■ **Task item**
Give every line from the entries that contains "Toggle".

■ **Records from a data collection**
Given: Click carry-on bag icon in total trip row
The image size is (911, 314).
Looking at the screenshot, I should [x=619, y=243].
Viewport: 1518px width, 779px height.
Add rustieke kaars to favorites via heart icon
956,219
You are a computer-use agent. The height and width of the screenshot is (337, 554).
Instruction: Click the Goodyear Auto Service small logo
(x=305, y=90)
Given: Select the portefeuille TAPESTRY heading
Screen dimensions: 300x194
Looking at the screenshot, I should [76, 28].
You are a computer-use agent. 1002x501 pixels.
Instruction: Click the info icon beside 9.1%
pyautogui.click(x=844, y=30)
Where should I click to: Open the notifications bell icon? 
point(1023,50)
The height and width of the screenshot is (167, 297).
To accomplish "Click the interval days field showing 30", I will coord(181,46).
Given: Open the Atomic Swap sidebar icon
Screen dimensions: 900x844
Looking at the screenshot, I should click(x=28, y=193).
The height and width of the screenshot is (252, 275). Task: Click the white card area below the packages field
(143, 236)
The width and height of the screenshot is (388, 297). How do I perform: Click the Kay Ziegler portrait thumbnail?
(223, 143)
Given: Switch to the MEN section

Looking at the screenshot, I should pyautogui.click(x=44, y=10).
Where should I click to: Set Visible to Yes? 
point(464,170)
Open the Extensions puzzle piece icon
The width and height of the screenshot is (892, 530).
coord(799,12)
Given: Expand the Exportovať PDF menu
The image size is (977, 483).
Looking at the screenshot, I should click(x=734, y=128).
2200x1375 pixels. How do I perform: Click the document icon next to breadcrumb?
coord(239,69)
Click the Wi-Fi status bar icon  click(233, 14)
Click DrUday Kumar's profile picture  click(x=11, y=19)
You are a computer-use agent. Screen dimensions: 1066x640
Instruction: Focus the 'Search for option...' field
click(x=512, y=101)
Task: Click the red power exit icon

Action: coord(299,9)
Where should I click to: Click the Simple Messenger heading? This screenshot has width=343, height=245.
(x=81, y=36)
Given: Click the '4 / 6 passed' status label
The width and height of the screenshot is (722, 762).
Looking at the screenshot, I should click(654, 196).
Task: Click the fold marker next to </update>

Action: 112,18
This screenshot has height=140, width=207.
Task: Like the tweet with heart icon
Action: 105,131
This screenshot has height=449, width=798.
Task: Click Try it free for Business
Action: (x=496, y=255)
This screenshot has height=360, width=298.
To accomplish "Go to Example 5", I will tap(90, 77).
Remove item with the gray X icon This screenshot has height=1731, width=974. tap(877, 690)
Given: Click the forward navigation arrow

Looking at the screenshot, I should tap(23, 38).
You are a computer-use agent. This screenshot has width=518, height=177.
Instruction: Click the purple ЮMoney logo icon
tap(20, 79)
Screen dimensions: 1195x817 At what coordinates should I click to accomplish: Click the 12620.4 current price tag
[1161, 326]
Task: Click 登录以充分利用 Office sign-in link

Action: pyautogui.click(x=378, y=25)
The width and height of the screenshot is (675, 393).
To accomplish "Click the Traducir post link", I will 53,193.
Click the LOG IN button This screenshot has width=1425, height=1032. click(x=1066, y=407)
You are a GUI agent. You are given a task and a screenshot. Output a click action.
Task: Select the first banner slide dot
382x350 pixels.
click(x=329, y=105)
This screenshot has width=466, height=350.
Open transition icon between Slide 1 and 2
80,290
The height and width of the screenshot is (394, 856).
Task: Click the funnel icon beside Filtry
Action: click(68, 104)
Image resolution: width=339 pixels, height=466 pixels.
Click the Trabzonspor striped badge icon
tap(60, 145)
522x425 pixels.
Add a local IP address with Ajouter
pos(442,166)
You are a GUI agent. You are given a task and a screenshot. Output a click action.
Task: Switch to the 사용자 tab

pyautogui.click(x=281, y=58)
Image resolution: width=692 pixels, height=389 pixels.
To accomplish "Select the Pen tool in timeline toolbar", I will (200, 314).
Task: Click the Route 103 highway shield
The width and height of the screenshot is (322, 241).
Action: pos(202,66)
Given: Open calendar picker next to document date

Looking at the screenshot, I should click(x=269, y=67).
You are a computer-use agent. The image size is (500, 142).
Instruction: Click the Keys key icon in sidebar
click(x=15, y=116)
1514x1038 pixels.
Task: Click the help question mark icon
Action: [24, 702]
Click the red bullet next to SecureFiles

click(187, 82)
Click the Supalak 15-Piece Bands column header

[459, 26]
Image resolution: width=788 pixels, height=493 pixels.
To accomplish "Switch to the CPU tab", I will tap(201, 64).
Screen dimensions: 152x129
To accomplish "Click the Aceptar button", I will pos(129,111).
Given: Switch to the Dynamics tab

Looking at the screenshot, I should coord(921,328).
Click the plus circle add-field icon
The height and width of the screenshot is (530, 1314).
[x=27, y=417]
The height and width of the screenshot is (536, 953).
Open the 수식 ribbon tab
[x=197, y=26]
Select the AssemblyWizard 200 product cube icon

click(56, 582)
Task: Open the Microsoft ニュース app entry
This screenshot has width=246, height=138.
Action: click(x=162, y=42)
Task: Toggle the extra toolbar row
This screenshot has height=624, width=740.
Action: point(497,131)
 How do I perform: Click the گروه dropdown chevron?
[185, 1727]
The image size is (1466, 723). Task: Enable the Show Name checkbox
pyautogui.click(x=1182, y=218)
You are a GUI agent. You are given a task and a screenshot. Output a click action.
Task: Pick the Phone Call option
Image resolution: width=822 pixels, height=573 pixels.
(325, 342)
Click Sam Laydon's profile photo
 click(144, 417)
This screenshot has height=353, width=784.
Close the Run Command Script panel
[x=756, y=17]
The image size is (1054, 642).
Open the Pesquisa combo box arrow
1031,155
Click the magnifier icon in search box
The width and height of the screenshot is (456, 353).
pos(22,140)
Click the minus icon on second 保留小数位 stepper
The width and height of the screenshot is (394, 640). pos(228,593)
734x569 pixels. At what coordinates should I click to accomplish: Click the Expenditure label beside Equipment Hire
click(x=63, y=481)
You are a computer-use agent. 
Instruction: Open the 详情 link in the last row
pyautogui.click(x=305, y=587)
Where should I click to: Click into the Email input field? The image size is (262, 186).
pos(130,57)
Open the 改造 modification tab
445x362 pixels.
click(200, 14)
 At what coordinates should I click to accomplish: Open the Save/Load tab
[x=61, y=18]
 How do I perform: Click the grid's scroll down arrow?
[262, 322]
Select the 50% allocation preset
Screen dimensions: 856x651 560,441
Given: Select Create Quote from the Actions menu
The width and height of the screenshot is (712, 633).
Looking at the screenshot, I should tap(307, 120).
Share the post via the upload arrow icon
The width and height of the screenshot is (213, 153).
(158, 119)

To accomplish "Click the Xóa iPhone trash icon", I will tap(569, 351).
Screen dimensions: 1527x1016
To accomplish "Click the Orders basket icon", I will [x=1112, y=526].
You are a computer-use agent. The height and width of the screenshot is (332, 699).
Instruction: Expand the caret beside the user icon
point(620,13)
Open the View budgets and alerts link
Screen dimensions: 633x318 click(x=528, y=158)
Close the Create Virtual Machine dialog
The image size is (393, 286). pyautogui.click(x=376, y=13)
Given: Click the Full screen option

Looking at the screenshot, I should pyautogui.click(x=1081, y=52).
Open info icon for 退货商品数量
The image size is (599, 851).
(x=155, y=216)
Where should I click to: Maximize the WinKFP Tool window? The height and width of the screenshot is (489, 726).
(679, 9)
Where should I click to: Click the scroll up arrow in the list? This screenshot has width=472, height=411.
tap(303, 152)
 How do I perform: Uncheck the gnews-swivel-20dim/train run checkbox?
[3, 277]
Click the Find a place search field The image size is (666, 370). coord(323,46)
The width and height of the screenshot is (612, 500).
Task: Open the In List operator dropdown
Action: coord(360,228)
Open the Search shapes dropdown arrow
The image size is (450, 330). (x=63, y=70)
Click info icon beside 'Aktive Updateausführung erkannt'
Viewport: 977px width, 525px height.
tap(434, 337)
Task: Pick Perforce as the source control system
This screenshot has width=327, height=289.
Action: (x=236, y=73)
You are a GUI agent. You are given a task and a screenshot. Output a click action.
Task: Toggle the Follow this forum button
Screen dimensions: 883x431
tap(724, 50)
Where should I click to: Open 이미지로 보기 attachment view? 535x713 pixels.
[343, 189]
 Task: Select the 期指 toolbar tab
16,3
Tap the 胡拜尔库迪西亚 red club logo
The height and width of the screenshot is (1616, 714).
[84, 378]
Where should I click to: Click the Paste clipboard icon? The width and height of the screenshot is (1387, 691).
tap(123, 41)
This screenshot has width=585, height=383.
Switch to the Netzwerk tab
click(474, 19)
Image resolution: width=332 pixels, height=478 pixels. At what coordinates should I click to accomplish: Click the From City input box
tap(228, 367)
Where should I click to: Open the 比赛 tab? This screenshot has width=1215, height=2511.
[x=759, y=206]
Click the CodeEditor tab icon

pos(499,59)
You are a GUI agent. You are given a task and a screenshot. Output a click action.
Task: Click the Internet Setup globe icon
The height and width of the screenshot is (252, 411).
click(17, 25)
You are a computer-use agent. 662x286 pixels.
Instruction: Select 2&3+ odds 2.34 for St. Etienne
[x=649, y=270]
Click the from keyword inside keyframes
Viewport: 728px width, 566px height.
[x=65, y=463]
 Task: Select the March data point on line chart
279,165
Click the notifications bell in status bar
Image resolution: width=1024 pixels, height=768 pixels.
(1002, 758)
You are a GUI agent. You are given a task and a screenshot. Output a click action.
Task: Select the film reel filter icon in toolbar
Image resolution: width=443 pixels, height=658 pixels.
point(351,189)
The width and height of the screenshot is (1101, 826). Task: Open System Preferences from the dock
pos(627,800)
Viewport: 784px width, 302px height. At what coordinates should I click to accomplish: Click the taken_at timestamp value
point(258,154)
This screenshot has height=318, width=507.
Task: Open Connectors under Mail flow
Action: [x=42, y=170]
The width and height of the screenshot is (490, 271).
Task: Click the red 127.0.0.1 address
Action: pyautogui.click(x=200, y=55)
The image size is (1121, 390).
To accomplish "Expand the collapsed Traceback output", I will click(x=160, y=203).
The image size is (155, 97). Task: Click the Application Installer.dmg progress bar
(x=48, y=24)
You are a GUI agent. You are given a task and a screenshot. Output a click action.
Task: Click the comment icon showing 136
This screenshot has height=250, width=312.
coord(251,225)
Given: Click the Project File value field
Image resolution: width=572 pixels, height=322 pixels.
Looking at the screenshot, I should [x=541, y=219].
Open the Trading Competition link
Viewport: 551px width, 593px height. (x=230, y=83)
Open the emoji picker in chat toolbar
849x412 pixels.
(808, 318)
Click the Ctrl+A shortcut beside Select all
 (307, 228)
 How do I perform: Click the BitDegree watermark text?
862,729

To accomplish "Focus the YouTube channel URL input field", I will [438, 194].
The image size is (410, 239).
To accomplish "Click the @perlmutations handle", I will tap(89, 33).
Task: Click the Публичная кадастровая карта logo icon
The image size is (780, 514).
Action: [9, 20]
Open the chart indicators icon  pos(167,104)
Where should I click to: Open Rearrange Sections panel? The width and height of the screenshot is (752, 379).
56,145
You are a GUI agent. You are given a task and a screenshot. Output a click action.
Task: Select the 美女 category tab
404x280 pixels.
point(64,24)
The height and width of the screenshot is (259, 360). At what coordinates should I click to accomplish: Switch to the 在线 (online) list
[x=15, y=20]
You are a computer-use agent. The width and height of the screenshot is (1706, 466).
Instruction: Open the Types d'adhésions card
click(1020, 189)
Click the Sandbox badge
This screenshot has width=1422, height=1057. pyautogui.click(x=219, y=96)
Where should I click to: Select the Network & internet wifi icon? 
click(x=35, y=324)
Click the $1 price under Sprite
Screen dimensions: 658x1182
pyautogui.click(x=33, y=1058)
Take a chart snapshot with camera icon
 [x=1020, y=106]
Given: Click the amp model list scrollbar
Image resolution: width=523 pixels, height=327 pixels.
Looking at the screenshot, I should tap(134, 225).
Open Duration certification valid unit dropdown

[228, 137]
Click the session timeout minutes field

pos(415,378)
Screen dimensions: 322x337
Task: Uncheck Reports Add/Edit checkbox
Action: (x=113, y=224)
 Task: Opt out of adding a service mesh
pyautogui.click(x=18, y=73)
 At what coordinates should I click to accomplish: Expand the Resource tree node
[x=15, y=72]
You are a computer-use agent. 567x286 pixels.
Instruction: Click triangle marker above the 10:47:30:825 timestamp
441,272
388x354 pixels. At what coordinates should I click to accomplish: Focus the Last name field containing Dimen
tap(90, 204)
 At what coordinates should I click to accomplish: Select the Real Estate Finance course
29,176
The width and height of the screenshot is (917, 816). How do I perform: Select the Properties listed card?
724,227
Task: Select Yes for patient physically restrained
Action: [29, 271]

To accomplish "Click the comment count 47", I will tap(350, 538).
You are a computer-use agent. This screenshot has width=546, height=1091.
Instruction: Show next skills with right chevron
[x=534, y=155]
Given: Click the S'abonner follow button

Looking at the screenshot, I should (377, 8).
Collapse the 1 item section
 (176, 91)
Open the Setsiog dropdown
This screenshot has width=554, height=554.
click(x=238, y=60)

■ **Result of this task**
Task: Toggle the extra toolbar row
Task: Toggle the Follow this forum button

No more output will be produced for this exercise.